#### [Your instructions]
Return each line of the listing below word for word, leaving out the pictures.

=-=-=

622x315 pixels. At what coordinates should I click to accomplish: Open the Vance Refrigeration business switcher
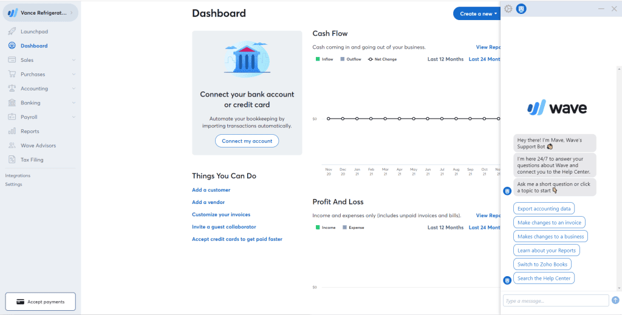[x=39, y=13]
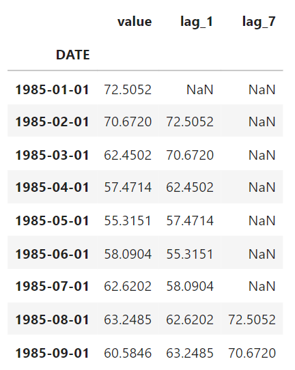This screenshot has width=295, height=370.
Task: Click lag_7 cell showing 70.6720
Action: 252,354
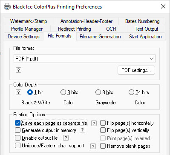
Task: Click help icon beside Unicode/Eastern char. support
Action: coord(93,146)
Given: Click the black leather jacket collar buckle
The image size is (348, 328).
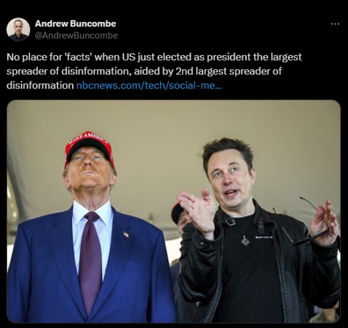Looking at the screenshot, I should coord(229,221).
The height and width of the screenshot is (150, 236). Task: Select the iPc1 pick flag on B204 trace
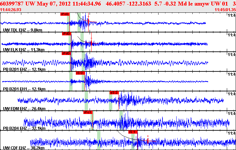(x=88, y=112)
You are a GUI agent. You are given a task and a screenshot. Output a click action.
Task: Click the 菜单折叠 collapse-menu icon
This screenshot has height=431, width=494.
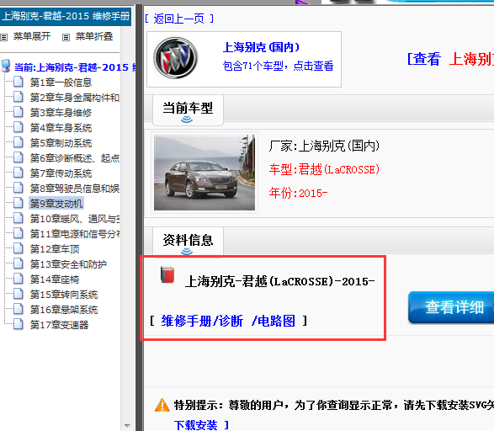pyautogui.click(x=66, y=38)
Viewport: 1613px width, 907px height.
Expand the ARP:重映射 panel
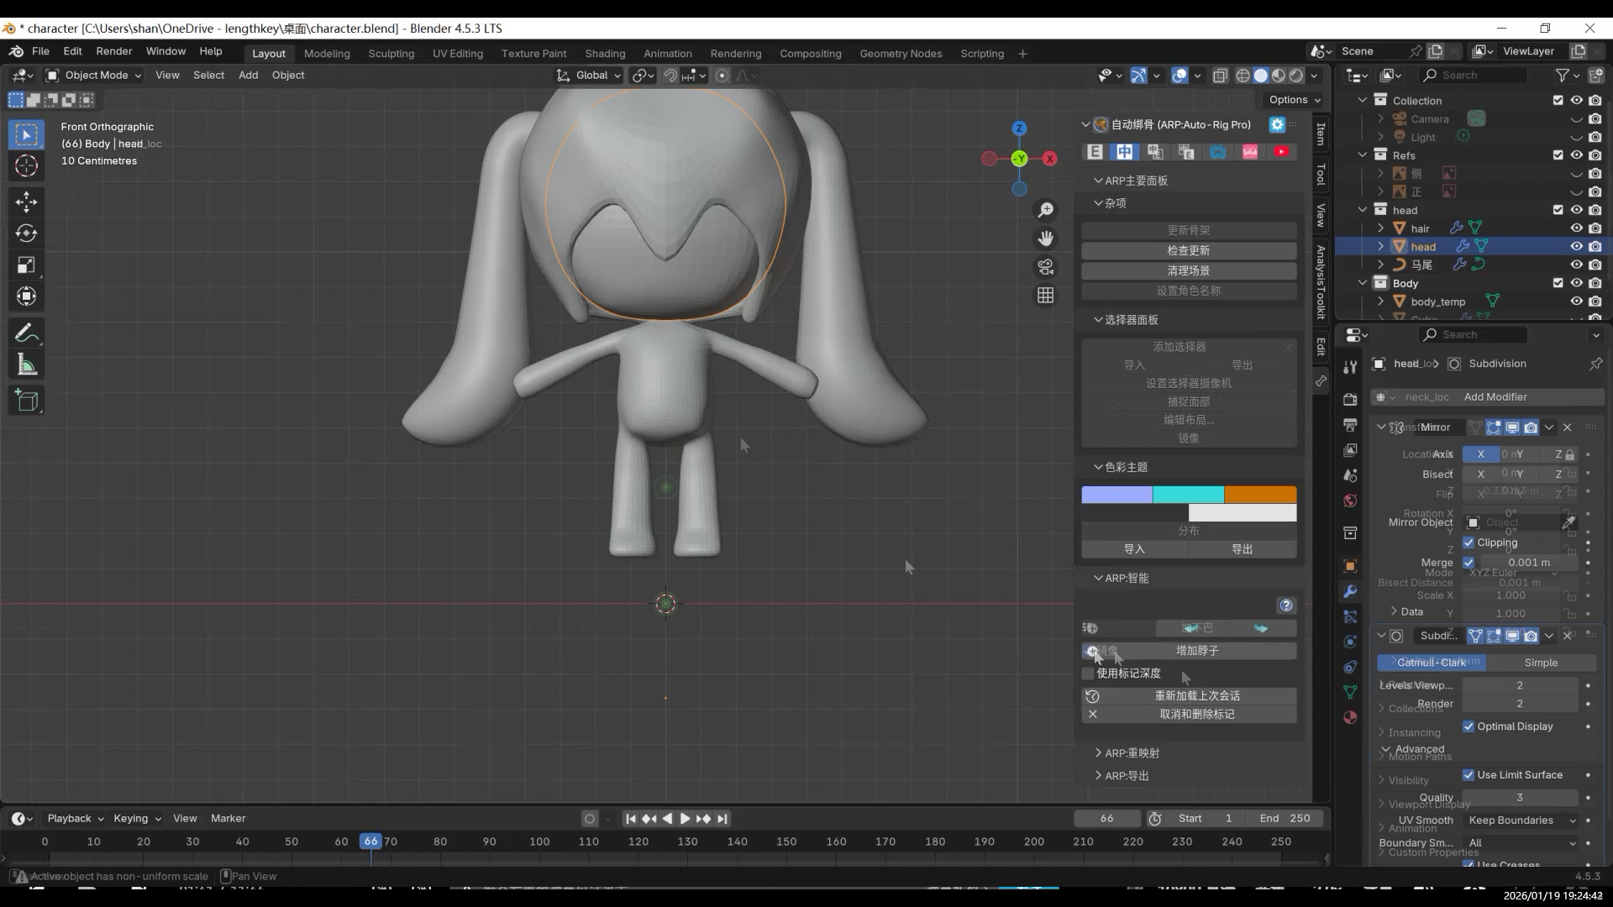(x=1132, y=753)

=-=-=

#### [The answer]
622x315 pixels. At what coordinates should I click to accomplish: Open the Vance Refrigeration business switcher
[x=39, y=13]
This screenshot has width=295, height=370.
Task: Click lag_7 cell showing 70.6720
Action: 252,354
Task: Click help icon beside Unicode/Eastern char. support
Action: coord(93,146)
Given: Click the black leather jacket collar buckle
The image size is (348, 328).
Looking at the screenshot, I should coord(229,221).
The height and width of the screenshot is (150, 236). Task: Select the iPc1 pick flag on B204 trace
(x=88, y=112)
You are a GUI agent. You are given a task and a screenshot. Output a click action.
Task: Click the 菜单折叠 collapse-menu icon
This screenshot has height=431, width=494.
pyautogui.click(x=66, y=38)
Viewport: 1613px width, 907px height.
Expand the ARP:重映射 panel
(x=1132, y=753)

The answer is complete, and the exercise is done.